In exchange for sugar, the ectomycorrhizal fungi in the soil can reach plant roots and supply water and nutrients to host plants. The plant gains from this symbiotic interaction, which promotes growth. Plants have developed a complicated layer of regulation that limits which fungi can live in their root system so they can take advantage of beneficial fungi while warding off hazardous ones like infections.
Researchers have just discovered the underlying plant communication mechanisms within this layer of regulation that allow an ECM species to invade roots. The work is published in the journal Cells.
Enhancing plant health and growth in challenging environments is crucial for maintaining sustainable ecosystems. In-depth knowledge of how a single gene can change biological pathways to enable advantageous fungi to invade plant roots is provided by this research.

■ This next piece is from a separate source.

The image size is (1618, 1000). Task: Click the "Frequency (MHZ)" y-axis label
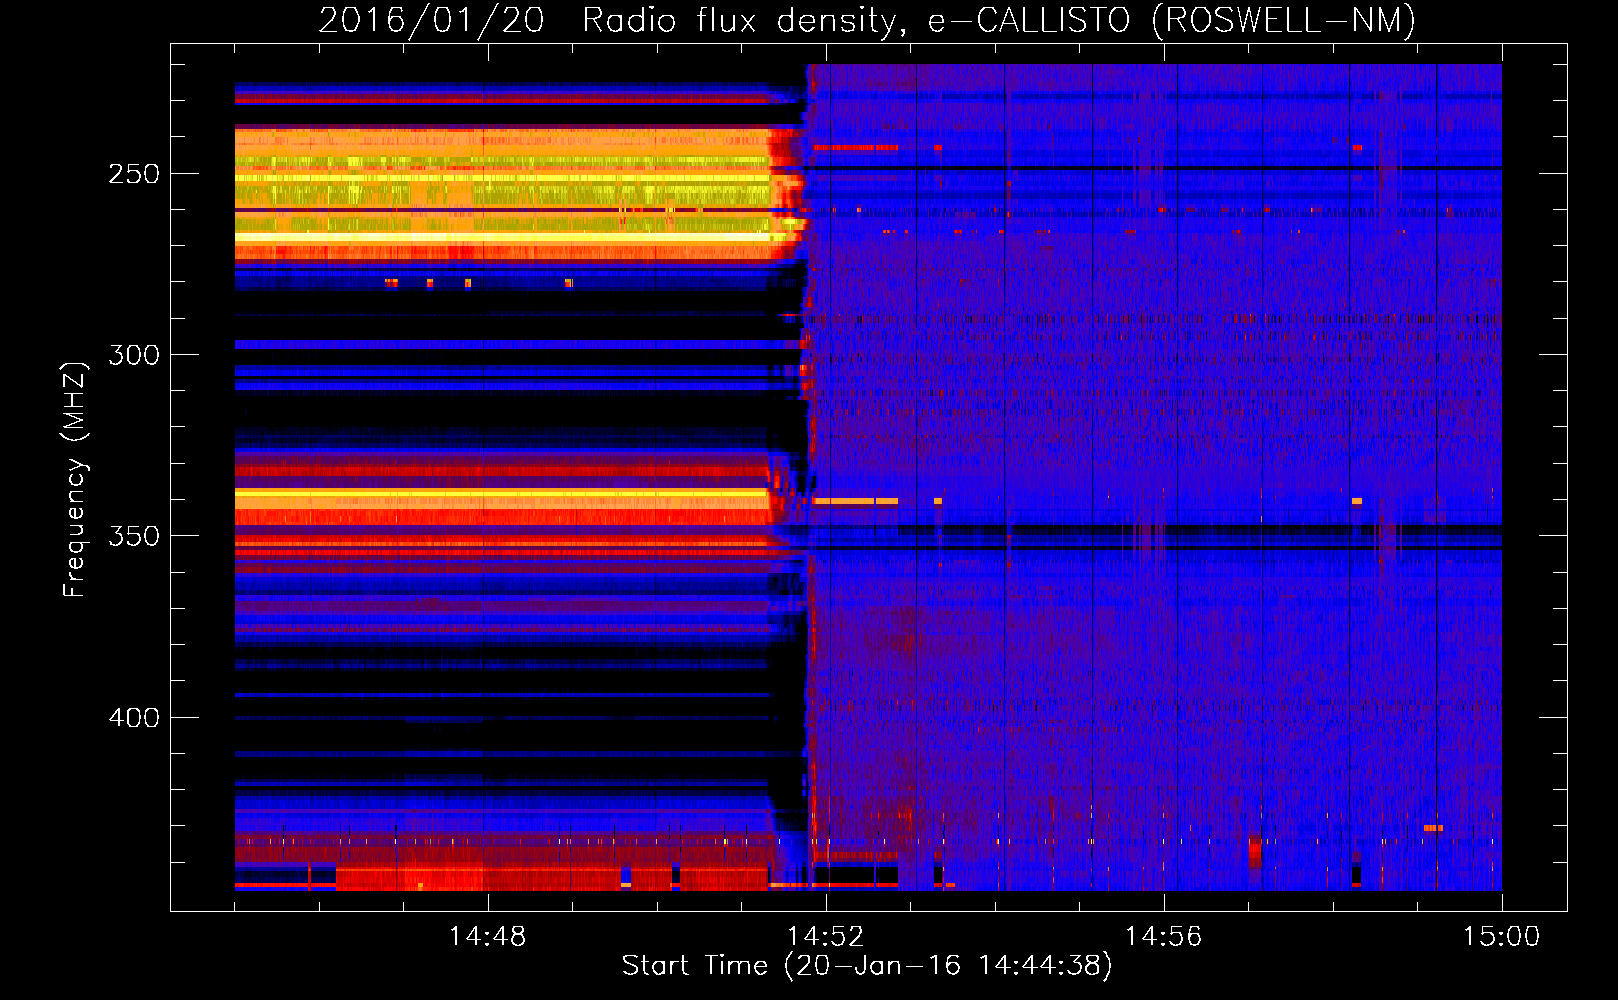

Scientists can create novel methods to selectively engineer for beneficial symbiosis while keeping the door closed to pathogens by better understanding these signaling pathways. This will result in methods for breeding plants for increased sustainability and productivity.
In a previous study, the researchers identified a G-type lectin receptor-like kinase (PtLecRLK1) as a genetic factor that permits root colonization of a beneficial fungus, Laccaria bicolor, in Populus trichocarpa.
The researchers have demonstrated that by genetically modifying non-host plants like switchgrass, this one gene can enable fungal colonization similar to what is seen in its native host. PtLecRLK1, which is found on the surface of plant root cells, detects the presence of L. bicolor and modifies intracellular signaling to allow colonization.
PtLecRLK1 expression in switchgrass was linked to important signaling pathways in this study using mass spectrometry-based phospho-proteomics. The research team’s findings demonstrate that PtLecRLK1 obstructs plant defense mechanisms to promote colonization and maintenance by L. bicolor.